La révolution n’ouvre que la possibilité d’un changement, mais le changement en lui-même est de notre responsabilité. On me pose sans cesse la question de savoir si mon film parle de la révolution, ou si c’est un film « révolutionnaire ».  Pour moi, un simple film sur la révolution ne constitue pas un film révolutionnaire. Un film révolutionnaire est un film qui va à l’encontre du vieil ordre établi du langage cinématographique. C’est ainsi que je perçois les choses. Je dis toujours que la responsabilité des médecins va de paire avec l’apparition d’évolutions médicales, de même que la responsabilité des réalisateurs va de paire avec l’apparition de nouvelles propositions en terme de cinéma.

Neuf ans ont été nécessaires à la réalisation du film. Pouvez-vous nous en dire plus sur le processus et sur les raisons pour lesquelles vous avez dû prendre autant de temps ?
Faire un film est un voyage en solitaire. Même soutenu par son entourage, plus ça prend de temps, plus c’est dur. Chaque jour, on a l’impression d’avoir rendez-vous avec l’échec.
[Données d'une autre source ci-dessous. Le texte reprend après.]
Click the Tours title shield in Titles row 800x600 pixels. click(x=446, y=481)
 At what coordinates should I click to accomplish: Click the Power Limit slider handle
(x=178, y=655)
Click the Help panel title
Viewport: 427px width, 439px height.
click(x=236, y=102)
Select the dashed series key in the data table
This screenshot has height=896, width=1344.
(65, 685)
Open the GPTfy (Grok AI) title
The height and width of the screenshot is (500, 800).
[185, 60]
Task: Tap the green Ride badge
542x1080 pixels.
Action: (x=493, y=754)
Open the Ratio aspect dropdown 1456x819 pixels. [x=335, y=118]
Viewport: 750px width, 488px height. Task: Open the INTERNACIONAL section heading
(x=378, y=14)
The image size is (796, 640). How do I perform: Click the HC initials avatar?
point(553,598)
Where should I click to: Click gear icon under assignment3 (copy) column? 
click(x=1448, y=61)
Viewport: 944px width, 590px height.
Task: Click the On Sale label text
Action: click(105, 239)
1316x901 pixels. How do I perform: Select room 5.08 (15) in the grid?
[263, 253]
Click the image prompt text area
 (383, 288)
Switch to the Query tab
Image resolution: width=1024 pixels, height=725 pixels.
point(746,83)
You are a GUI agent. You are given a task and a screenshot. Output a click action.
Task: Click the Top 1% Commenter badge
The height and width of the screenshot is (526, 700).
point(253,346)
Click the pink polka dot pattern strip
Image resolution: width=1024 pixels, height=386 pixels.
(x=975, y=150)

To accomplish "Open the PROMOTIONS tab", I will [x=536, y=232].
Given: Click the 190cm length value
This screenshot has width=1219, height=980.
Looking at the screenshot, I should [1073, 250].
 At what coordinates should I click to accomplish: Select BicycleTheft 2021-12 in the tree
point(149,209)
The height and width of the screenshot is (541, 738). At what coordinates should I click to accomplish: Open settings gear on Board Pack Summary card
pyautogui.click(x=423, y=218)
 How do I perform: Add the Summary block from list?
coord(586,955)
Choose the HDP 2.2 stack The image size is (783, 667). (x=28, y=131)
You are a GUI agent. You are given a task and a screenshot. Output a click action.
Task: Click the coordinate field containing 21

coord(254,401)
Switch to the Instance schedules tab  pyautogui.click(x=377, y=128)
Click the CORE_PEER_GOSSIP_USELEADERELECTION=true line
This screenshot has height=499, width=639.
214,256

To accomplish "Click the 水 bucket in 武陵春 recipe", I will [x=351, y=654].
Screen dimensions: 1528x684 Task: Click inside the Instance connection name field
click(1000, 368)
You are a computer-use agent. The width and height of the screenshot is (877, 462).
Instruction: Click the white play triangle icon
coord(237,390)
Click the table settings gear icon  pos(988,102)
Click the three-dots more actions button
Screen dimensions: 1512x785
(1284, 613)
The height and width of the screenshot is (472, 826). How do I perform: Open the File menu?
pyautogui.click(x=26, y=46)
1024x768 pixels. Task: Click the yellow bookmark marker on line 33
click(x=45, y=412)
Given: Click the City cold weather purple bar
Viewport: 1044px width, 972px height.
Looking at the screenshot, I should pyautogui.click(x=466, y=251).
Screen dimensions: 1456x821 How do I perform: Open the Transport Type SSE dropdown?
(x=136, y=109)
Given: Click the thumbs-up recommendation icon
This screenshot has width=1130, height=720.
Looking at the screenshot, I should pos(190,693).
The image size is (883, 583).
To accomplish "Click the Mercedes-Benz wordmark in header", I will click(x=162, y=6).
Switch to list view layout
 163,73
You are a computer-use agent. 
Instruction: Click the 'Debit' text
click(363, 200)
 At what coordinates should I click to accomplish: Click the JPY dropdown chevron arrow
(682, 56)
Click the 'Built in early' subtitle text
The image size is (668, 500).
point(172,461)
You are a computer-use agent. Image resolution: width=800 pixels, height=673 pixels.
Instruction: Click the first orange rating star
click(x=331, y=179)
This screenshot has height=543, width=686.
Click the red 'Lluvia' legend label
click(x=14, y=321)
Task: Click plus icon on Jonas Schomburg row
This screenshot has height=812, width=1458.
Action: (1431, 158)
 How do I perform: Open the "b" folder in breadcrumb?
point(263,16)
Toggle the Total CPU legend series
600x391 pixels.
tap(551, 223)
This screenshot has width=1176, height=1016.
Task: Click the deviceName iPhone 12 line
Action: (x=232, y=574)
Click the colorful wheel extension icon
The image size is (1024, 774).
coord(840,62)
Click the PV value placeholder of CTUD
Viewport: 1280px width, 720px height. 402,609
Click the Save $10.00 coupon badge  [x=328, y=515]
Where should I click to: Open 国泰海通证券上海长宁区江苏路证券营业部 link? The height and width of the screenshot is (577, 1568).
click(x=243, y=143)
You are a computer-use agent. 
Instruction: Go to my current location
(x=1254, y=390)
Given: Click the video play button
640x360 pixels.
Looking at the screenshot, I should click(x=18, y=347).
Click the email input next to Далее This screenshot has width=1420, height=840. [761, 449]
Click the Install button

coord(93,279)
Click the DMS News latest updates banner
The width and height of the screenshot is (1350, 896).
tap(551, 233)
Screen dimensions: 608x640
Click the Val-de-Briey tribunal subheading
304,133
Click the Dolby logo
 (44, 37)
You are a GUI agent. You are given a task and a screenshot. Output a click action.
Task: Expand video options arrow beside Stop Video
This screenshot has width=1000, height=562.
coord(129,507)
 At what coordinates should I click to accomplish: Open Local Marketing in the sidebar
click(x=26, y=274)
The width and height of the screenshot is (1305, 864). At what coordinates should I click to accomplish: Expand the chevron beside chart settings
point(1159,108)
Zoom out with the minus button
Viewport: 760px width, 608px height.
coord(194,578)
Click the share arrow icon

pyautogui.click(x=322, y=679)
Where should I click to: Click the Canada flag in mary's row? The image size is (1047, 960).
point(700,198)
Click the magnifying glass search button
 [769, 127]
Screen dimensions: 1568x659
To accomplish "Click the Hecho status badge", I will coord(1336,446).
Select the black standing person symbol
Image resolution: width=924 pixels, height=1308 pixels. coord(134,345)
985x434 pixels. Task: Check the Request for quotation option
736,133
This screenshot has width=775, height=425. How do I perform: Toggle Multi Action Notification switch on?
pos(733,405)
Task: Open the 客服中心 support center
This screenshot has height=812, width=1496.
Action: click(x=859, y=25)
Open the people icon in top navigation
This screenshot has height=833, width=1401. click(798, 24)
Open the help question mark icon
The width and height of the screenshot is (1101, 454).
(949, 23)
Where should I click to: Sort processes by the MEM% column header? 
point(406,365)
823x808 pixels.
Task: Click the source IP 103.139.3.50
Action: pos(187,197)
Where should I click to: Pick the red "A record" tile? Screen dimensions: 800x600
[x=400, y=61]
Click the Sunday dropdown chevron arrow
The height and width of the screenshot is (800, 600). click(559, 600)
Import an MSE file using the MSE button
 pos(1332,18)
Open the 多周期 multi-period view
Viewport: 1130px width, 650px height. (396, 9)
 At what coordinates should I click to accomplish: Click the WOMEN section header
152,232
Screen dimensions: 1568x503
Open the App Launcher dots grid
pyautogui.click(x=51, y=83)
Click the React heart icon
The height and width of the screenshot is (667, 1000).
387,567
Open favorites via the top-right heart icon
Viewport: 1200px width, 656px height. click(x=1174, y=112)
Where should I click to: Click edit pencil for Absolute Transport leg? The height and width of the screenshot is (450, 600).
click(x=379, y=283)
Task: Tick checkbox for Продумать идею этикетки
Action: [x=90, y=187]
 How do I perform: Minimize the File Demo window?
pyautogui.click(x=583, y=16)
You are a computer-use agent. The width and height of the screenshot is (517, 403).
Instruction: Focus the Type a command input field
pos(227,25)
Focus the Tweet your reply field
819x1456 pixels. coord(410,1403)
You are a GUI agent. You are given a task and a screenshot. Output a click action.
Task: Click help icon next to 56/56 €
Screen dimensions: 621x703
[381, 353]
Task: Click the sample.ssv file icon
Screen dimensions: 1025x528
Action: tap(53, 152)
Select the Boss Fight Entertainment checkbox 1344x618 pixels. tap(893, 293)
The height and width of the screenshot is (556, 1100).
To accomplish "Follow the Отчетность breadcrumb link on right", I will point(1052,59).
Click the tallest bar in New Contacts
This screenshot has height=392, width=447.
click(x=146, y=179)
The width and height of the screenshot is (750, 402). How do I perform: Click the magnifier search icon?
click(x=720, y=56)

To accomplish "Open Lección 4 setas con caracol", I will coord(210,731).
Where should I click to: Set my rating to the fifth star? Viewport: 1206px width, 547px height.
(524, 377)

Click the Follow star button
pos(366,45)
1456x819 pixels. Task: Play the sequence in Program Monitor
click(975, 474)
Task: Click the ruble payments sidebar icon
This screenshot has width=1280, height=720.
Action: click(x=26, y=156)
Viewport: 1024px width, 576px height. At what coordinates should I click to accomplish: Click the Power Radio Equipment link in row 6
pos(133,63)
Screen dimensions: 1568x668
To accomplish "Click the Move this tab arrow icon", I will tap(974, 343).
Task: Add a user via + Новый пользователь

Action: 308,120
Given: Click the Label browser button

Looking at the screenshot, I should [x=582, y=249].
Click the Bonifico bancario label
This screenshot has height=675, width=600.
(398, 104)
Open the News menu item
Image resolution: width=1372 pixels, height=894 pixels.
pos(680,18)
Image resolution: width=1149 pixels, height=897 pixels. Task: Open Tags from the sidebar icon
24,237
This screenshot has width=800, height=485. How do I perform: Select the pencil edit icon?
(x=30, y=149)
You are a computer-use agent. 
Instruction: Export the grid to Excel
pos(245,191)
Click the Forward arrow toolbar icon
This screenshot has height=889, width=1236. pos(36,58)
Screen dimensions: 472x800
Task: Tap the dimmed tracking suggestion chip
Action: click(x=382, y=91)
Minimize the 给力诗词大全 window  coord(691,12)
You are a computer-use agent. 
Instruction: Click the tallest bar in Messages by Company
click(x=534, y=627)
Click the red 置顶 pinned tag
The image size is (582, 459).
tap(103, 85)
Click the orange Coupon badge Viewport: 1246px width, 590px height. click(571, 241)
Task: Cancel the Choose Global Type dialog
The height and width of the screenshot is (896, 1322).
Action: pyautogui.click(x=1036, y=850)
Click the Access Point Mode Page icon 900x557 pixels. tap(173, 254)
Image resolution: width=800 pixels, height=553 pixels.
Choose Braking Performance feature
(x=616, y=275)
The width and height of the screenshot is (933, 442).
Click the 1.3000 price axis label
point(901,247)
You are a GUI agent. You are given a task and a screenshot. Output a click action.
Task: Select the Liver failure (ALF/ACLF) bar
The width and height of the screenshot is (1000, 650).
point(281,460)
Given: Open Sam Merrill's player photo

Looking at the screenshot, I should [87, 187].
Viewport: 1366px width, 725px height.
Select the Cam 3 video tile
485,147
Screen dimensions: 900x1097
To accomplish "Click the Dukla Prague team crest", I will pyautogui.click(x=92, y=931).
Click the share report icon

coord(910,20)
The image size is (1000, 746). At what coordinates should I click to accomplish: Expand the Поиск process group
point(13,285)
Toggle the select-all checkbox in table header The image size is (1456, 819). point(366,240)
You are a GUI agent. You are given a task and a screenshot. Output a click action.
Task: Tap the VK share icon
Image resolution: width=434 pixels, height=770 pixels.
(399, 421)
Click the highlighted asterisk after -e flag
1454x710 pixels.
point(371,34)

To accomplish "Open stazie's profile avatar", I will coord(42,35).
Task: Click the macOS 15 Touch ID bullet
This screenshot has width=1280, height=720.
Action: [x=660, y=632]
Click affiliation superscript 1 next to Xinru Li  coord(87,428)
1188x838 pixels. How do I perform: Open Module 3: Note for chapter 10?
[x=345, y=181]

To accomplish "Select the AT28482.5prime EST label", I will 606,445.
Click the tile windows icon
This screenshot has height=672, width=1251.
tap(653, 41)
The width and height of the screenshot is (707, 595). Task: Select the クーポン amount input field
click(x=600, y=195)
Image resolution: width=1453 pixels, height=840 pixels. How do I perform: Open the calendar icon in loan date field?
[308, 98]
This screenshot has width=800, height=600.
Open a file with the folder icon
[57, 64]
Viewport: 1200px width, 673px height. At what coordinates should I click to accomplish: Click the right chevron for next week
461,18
Quand j’ai commencé à travailler sur ce film, je l’envisageais comme un cerf-volant incontrôlé, flottant au fil du vent, comme un train qui ne s’arrête pas, qui serait sur plusieurs niveaux, comme la vie.  Dans un premier temps, je n’arrivais pas à trouver l’équilibre entre ces trois éléments.
Pour réussir, nous avons dû créer un modèle de production qui devait me permettre d’avoir beaucoup d’autonomie et de liberté. Avec très peu d’argent, trouver les bonnes personnes pour le projet n’a pas été facile. Nous avons dû mettre en place un emploi du temps qui permettait aux gens de travailler sur le film sans avoir à mettre leur vie entre parenthèses.L’Egypte a une industrie grand public puissante et bien établie. Il n’y a pas d’infrastructures pour les films indépendants, donc nous avons dû en créer une pour faire le film à notre manière. Nous avons consacré 90 % de notre énergie à la création de cette infrastructure, dans un contexte politique et économique difficile. Conserver des standards de qualité tout en n’ayant presque aucun budget a été une chose assez folle. On devait tourner, s’arrêter, chercher de l’argent, tourner, et ainsi de suite.
Réaliser et produire en même temps est quelque chose de difficile, car on se combat soi-même. En outre, il s’agit d’un film tourné dans quatre pays différents avec une équipe provenant d’au moins dix pays. Cela représente beaucoup de travail.
La révolution nous a apporté beaucoup, au film comme à moi, mais elle a affecté le planning du tournage. C’était impossible de prévoir des choses et de s’y tenir quand, chaque jour, il y avait des combats dans les rues.
Je pense que chaque film a besoin d’une temporalité qui lui est propre. Certains ont besoin de moins de temps, d’autres de plus de temps. En ce qui nous concerne, je suis convaincu que le film avait besoin du temps que nous avons pris.